Start of DATA FOR REVIEW

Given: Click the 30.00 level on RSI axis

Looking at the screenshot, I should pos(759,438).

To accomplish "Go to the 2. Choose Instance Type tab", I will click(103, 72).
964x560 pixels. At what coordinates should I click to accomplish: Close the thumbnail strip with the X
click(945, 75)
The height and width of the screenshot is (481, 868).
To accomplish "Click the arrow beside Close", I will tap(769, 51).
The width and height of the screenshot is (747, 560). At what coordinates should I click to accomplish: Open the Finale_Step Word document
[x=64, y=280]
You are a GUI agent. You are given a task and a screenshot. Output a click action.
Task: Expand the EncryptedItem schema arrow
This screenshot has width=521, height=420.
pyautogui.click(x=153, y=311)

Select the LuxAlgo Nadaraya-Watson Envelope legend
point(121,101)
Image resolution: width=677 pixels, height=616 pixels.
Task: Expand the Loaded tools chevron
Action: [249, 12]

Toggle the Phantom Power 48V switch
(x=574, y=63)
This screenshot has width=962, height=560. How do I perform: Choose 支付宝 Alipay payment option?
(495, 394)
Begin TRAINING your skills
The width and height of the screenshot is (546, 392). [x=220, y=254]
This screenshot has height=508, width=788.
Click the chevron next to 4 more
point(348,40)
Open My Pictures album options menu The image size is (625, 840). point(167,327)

End of DATA FOR REVIEW

All of the entries above need to be reproduced exactly.

Given: Click the 30.00 level on RSI axis

Looking at the screenshot, I should pos(759,438).

To accomplish "Go to the 2. Choose Instance Type tab", I will click(103, 72).
964x560 pixels. At what coordinates should I click to accomplish: Close the thumbnail strip with the X
click(945, 75)
The height and width of the screenshot is (481, 868).
To accomplish "Click the arrow beside Close", I will tap(769, 51).
The width and height of the screenshot is (747, 560). At what coordinates should I click to accomplish: Open the Finale_Step Word document
[x=64, y=280]
You are a GUI agent. You are given a task and a screenshot. Output a click action.
Task: Expand the EncryptedItem schema arrow
This screenshot has width=521, height=420.
pyautogui.click(x=153, y=311)

Select the LuxAlgo Nadaraya-Watson Envelope legend
point(121,101)
Image resolution: width=677 pixels, height=616 pixels.
Task: Expand the Loaded tools chevron
Action: [249, 12]

Toggle the Phantom Power 48V switch
(x=574, y=63)
This screenshot has width=962, height=560. How do I perform: Choose 支付宝 Alipay payment option?
(495, 394)
Begin TRAINING your skills
The width and height of the screenshot is (546, 392). [x=220, y=254]
This screenshot has height=508, width=788.
Click the chevron next to 4 more
point(348,40)
Open My Pictures album options menu The image size is (625, 840). point(167,327)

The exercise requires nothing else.